___ RECORDED INFORMATION

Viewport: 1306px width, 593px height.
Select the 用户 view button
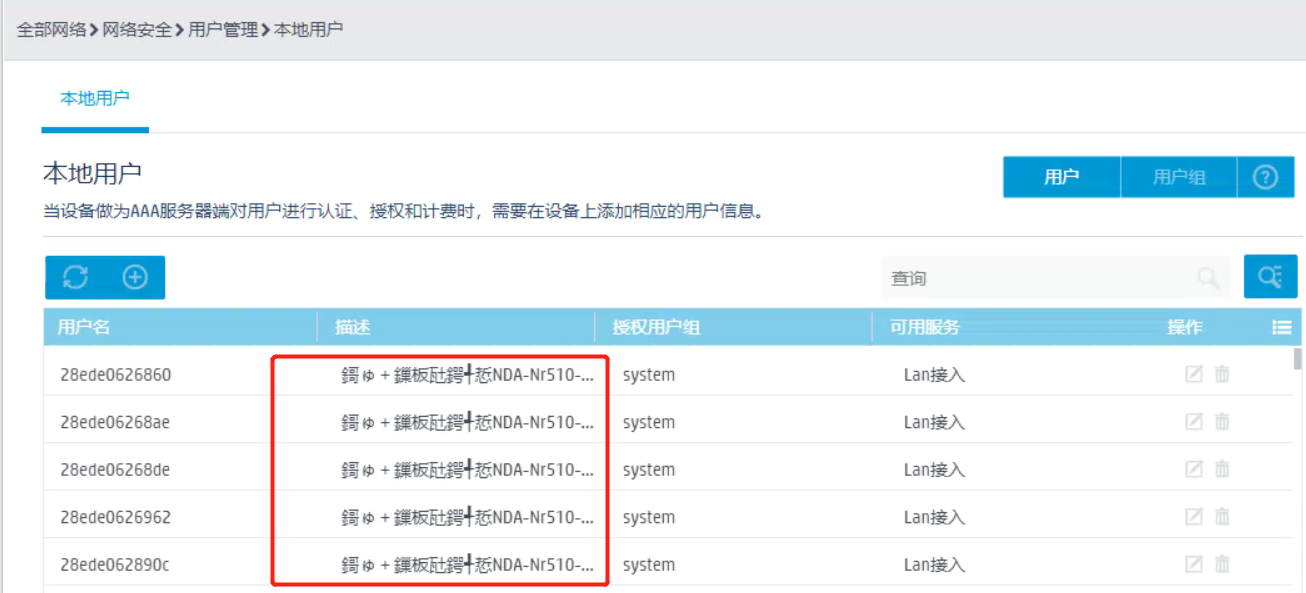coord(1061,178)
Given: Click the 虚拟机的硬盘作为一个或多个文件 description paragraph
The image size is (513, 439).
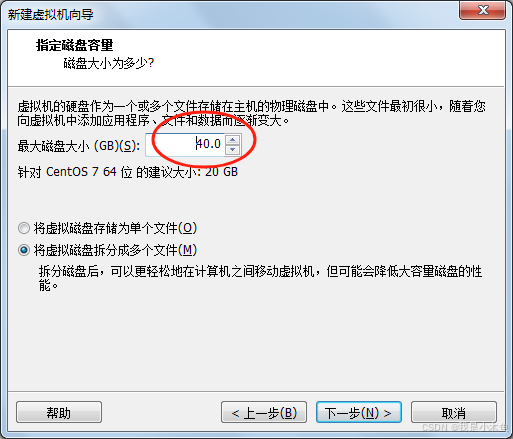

______
___ RECORDED INFORMATION

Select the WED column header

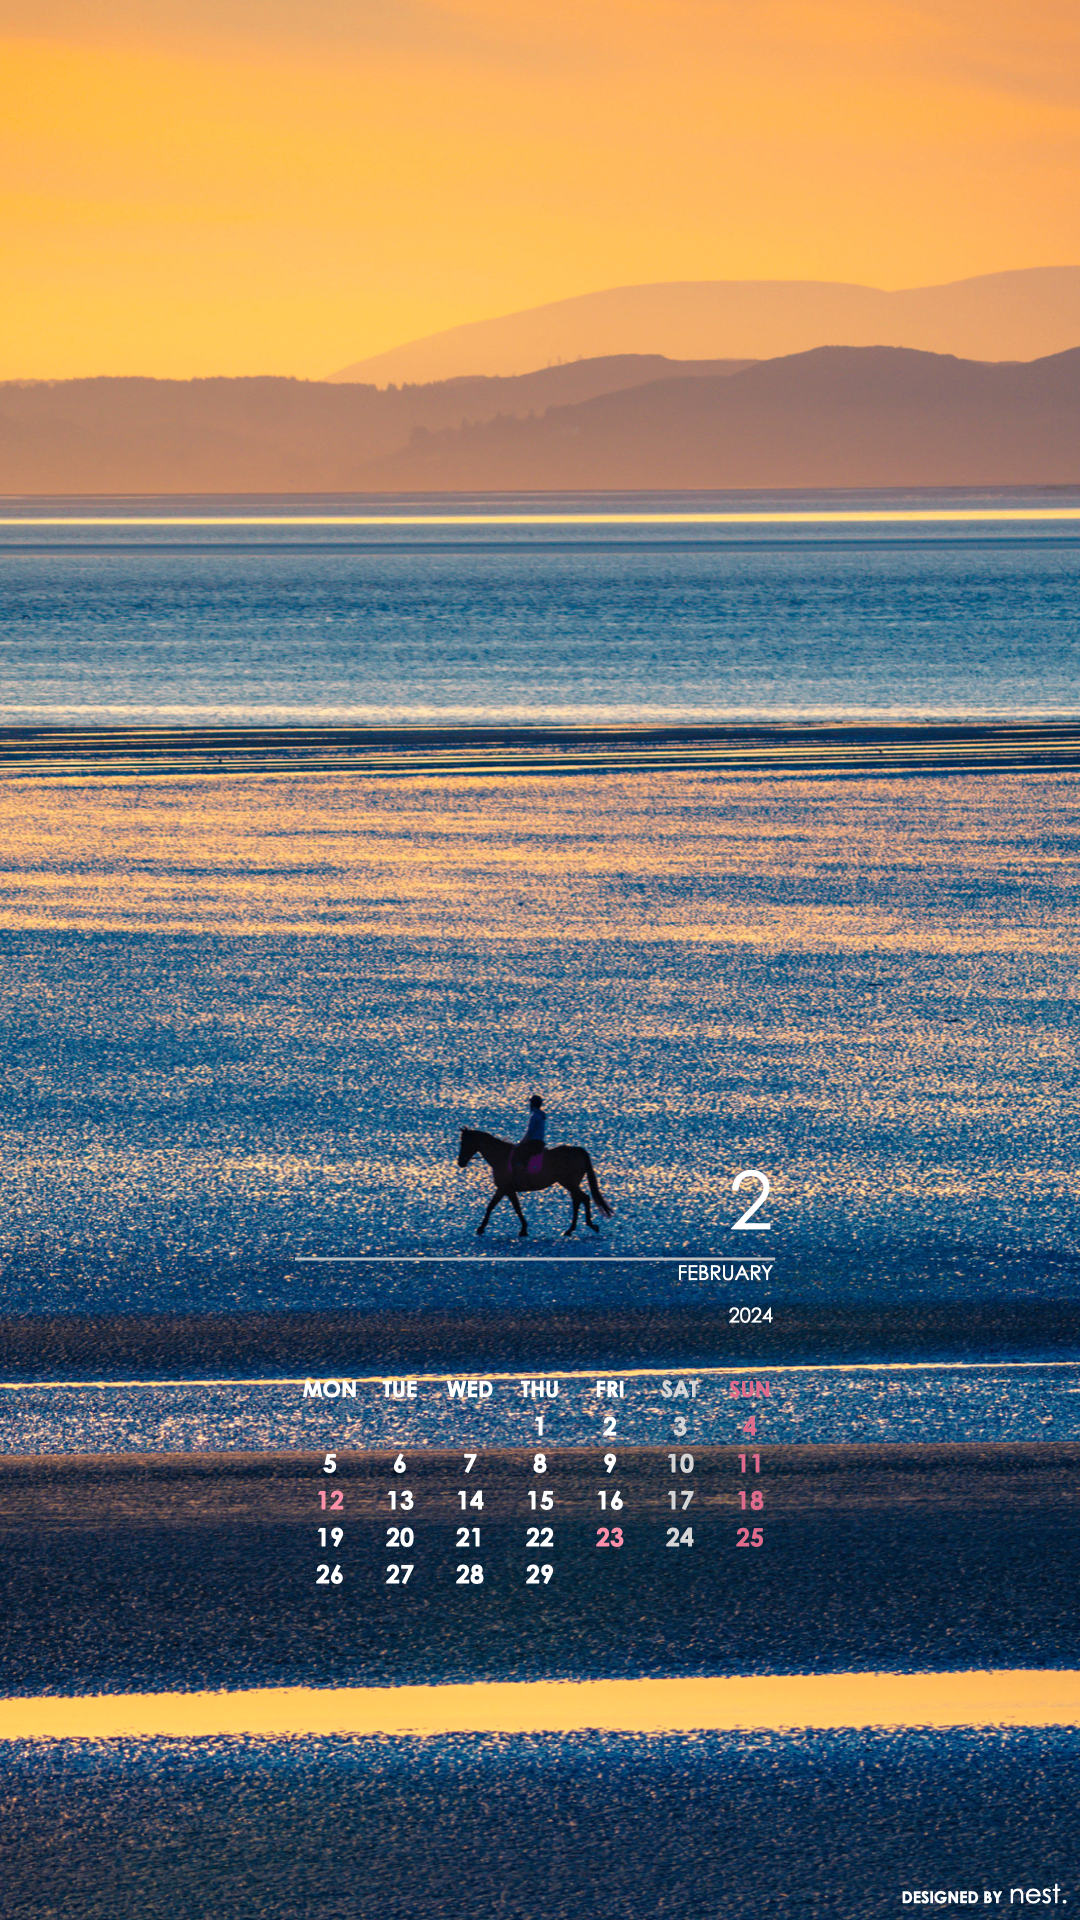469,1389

______

TASK: Reproduce the rows starting at the line containing "Viewport: 1306px width, 593px height." and ending at the line containing "The image size is (513, 439).", omitting the pictures.

ANSWER TO THE EXERCISE:
Viewport: 1306px width, 593px height.
Select the 用户 view button
coord(1061,178)
Given: Click the 虚拟机的硬盘作为一个或多个文件 description paragraph
The image size is (513, 439).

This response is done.